The first person you should ask about recycling dry-cleaning bags is the source: your dry cleaner. Many companies will keep unwanted bags at their shop for reuse and recycling. In Austin, TX, a company called Cycled Plastics has teamed up with dry cleaners and will pick up any unwanted bags from them. So far, eight companies (totaling more than 50 locations) have signed up for the service. In most cases, dry-cleaning bags can be recycled with other types of film, including plastic grocery bags, bread bags, bubble wrap and the small bags that protect your newspaper from the elements. That is not always the case, however, so make sure you understand the guidelines set by your local program. Curbside programs that accept dry-cleaning bags and other types of film plastic are few and far between. Glendale, CA, and San Antonio, TX, are rare examples of cities that take them at the curb. They ask homeowners to stuff all their plastic bags in one bag and tie it to keep individual pieces from escaping. You are much more likely to find a film recycling program at local retailers. Rhode Island has a very comprehensive program where grocery stores and other retailers put out bright blue collection boxes at their locations. Another possibility is your local recycling center. The self-help recycling centers in Madison, WI, accept film plastic. So does the recycling center in Horsethief Canyon, WY. Before placing dry-cleaning bags in any type of recycling bin, make sure you have removed all other potential contaminants, including hangers and receipts.

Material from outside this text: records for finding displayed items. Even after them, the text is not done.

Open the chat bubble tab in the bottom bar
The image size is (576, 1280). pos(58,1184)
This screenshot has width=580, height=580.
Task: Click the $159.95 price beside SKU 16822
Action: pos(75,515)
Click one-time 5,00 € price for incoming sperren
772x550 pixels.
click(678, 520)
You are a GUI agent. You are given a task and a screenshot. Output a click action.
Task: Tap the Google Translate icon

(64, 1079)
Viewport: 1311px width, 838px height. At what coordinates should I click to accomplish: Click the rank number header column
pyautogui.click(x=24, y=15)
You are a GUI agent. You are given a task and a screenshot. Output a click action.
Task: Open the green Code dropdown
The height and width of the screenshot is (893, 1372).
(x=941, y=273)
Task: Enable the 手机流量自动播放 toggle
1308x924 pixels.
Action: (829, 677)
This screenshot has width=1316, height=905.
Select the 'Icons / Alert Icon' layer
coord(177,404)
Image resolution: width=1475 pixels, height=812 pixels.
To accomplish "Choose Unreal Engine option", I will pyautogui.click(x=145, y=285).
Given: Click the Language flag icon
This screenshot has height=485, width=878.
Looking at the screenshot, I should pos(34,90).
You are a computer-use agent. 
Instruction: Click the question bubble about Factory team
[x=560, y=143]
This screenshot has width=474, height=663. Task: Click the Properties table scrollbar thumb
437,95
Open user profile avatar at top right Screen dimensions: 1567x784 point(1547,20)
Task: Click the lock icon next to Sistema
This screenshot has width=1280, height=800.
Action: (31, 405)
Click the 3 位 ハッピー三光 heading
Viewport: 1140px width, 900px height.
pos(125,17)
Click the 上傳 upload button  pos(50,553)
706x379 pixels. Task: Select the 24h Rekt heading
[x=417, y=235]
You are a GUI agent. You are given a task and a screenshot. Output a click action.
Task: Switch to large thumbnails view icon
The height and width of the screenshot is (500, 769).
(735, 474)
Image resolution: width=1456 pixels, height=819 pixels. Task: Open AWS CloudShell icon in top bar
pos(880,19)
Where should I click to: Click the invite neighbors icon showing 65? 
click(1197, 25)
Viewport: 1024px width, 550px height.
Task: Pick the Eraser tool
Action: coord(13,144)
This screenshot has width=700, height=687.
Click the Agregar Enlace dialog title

How to reduce the number of dry-cleaning bags you use

As noted above, you can simply leave your dry-cleaning bags at the dry cleaner if they can reuse them. Bring a garment bag with you if you have lots of clothes or need to carry them on public transportation. The Green Garmento offers dry cleaners reusable bags they can share with their customers. Their bags are made with heavy-duty plastic and will hold up to 14 garments at a time. More than 1,000 dry cleaners across the country use the product. Ask your dry cleaner to consider carrying them. Another way to reduce your dry-cleaning bag consumption is to send fewer items to the dry cleaner. The blog Thank Your Body offers six tips for avoiding the dry cleaner, including hand washing garments, steaming them in the dryer or with a hand steamer and (this was a new one to me) spraying them with cheap vodka to kill bacteria. Give these ideas a try — each of them will help decrease the amount of film plastic in circulation.